Asked by how much peak winter season bookings were likely off compared to this year, Mr D’Aguilar replied: “It’s in the high single digits so we are mobilising resources to counter that. We are expecting the numbers to be flat, if not a down a little bit, because we’ve lost the key markets of Abaco and Grand Bahama.

“It’s very hard to replace those markets in their entirety with increases in arrivals to other destinations in the country. We expect to close that gap as Grand Bahama and Abaco come back on stream, but it’s going to take time to recover from the negative public relations wrought on the destination by the international media in the aftermath of the hurricane. We’re going to become that much more aggressive in countering this.

“We are countering that with the resources we have in the best possible way, and are also investing in markets where we have new non-stop flights coming out of Denver and Boston. Where we’re getting those extra non-stop flights we have to put additional marketing to make sure they’re supported. You can never spend enough money.”

Mr D’Aguilar, though, said the decline in stopover arrivals numbers - if not the per capita spending yields - was being more than offset by a buoyant cruise industry that has just added another Bahamian private island destination through the opening of Mediterranean Shipping Company’s (MSC) Ocean Cay project.

“Cruise arrivals for the month of October are up 11.4 percent,” he revealed, “primarily because of the massive increase in the amount of cruise passengers coming into Coco Cay. That’s proven to be incredibly successful. It’s up over 100 percent.

“This is while stopover visitors are down probably 10 percent in October because of Abaco and Grand Bahama. That has been countered by the increase in cruise arrivals. The number of air and sea arrivals coming to The Bahamas in October was up 6.5 percent; from 453,000 to 482,000.

“Obviously one is worth a lot more than the other, but The Bahamas is still a very attractive destination. We expect that [cruise] to continue to grow very robustly because MSC’s Ocean Cay is just coming on stream.”

Mr D’Aguilar confirmed that the next phase of The Bahamas’ post-Dorian marketing efforts, branded Still Rockin, is due to launch in January “in most key markets”. And he added that the placement of Customs and Immigration officers at Florida Fixed Base Operators (FBOs), so that private pilots could be pre-cleared before coming to The Bahamas, should help diversify the tourism product.

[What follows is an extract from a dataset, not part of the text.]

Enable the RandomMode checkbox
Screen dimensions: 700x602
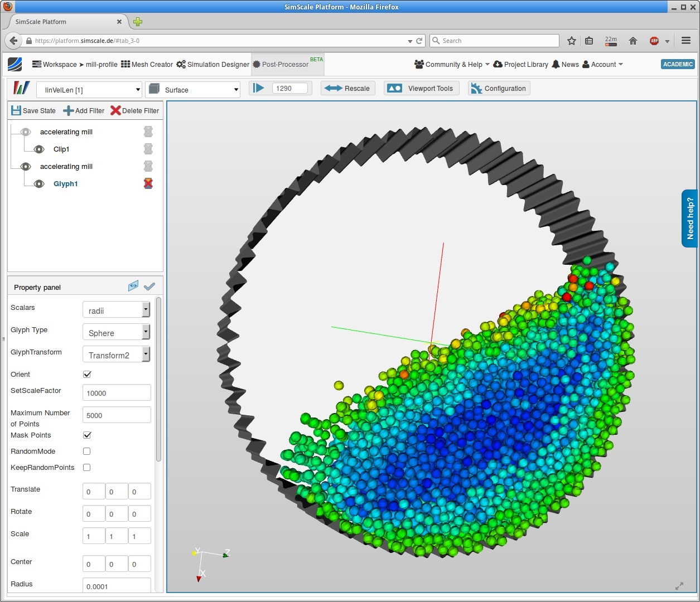coord(87,451)
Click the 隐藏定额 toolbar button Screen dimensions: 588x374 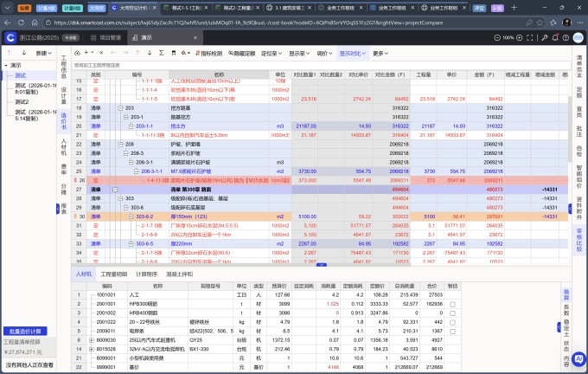(241, 53)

“We consider the pre-clearance feature to be very innovative and will facilitate a greater diversity of access to a number of islands,” the minister told Tribune Business, explaining that it would eliminate the need for pilots to first visit a “port of entry” to be cleared before flying on to their intended destination.

“It greatly reduces the cost and time of going to a port of entry to clear, and then taking off again to your destination island,” Mr D’Aguilar explained. ‘“I think that makes The Bahamas that much more attractive, not only for foreign visitors but those seeking to assist the islands in need, and improves the ease of doing business in the country. It’s a feature we’re looking at.”

Comments

SP 4 years, 5 months ago

Blah, blah, blah, blah, blah. Mr. Dionisio D’Aguilar can stand around throwing numbers and stats around all he likes. It is all absolutely useless for the Bahamas cruise passengers to increase unless D’Aguilar also figures out how to get these "increased" cruise passengers off the ships and spending money in the local economy!

D’Aguilar and the ministry of tourism need to stop blowing hot air at us and find ways of encouraging cruise passengers to get off the ships.